Six albums into a career typically summed up by those not paying attention as "college rock," Spoon continues to make dazzling pop music for the rest of us.

It will get a lot of attention for its weird title, but listeners engaging "Ga Ga Ga Ga Ga" will be rewarded for seeing the book through the cover. From the sly, sinuous--even cocky--leadoff track, "Don't Make Me a Target," to the album's stunningly evolved closer, "Black Like Me," Spoon has produced its most complete record yet, an assured and confident document that trades on classic grooves, hooks and familiarity, but still feels like something entirely new.

Leader Britt Daniels has taken the band through enough stylistic shifts over the years to build a reputation as a college radio Bowie, but "Ga Ga Ga Ga Ga" does the surprising thing and uses the basic framework from the group's previous album, 2005's "Gimme Fiction," this time applying a slightly more consistent shade of paint; Daniels' showman tendencies on that album's thematically wandering tracklist have been reined in somewhat here, trading expansion for consolidation of gains.

"The Ghost of You Lingers" uses an echo chamber effect and a simple repeated keyboard riff to achieve an inescapable haunted-house chill, but the following, Motown-influenced, "You Got Yr. Cherry Bomb" doesn't erase the feeling of the previous song; it builds on it. Daniels is no longer getting caught up in the trap of having to write the perfect song every time out. Shades of colors and mood are allowed to emerge and retreat, so when the band switches from groove mode into something approaching outright weird on "My Little Japanese Cigarette Case," it feels more like sliding into wistful memory than a stylistic stop sign, with the track's quiet-loud-quiet dynamics recalling the group's early days as would-be Pixies, except with a decade's worth of context behind the borrowed riff.
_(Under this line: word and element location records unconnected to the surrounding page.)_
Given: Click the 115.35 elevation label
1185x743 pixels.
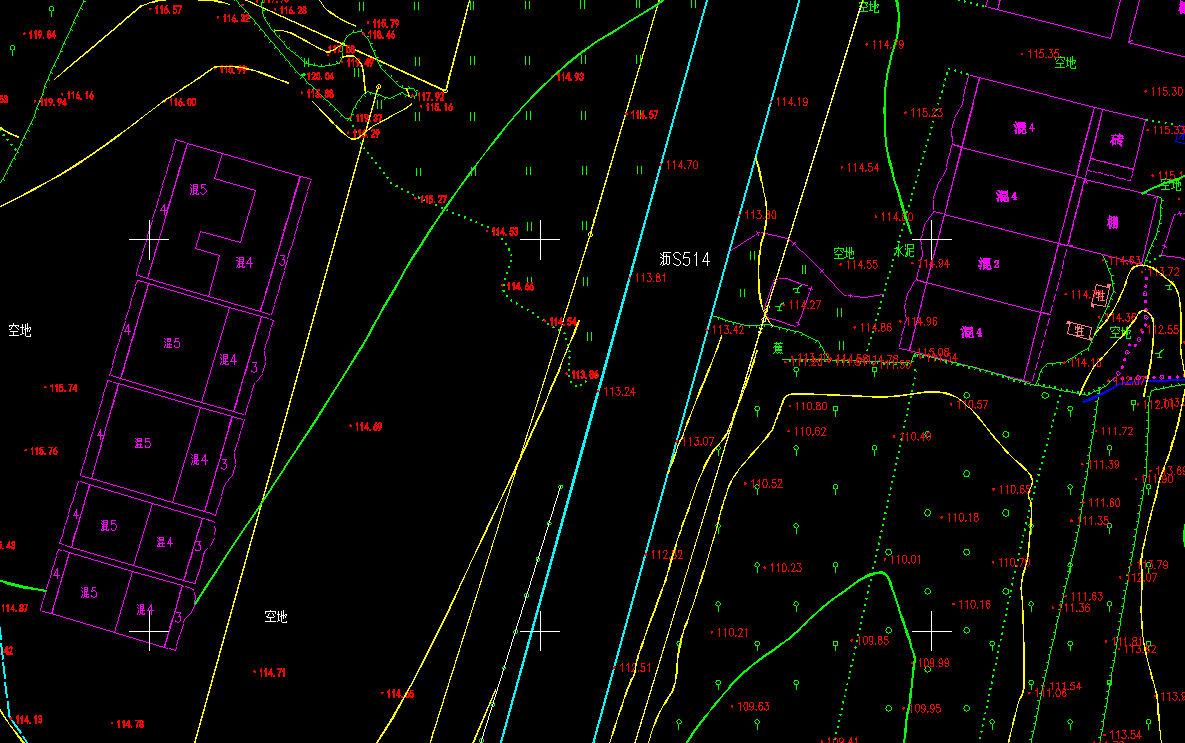Looking at the screenshot, I should point(1043,54).
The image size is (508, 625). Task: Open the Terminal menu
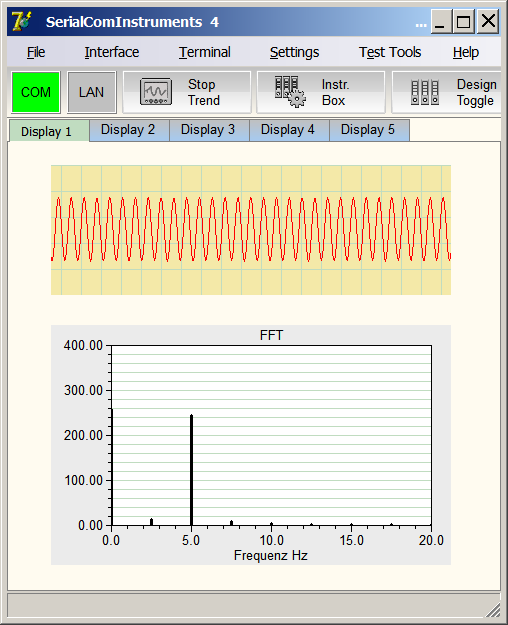(x=205, y=52)
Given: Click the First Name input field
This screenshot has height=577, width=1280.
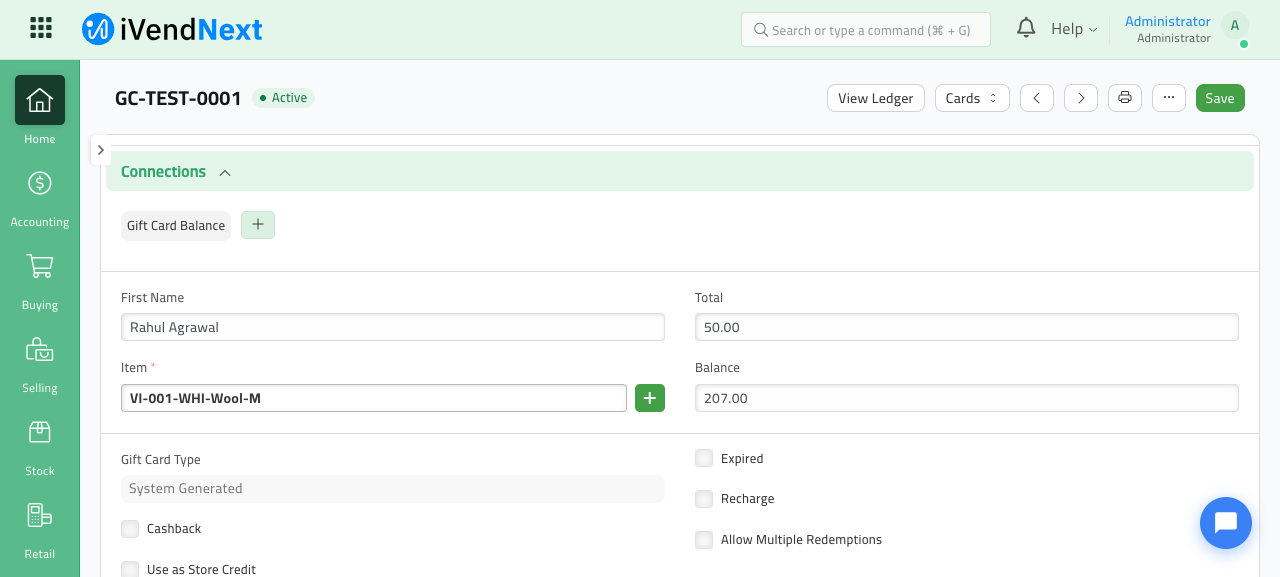Looking at the screenshot, I should [393, 327].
The album closes with two of Spoon's finest songs ever: the almost Beatle-like "Finer Feelings," all throbbing bass and churning drums and nakedly honest vocals, and the previously mentioned "Black Like Me," which builds like a classic rocker, with Daniels admitting "I'm in need of someone to take care of me tonight," and later urging "all the weird kids in front/tell me what you know you want" as the song builds to an aching crescendo. Like the band itself, "Ga Ga Ga Ga Ga" peaks late and satisfying.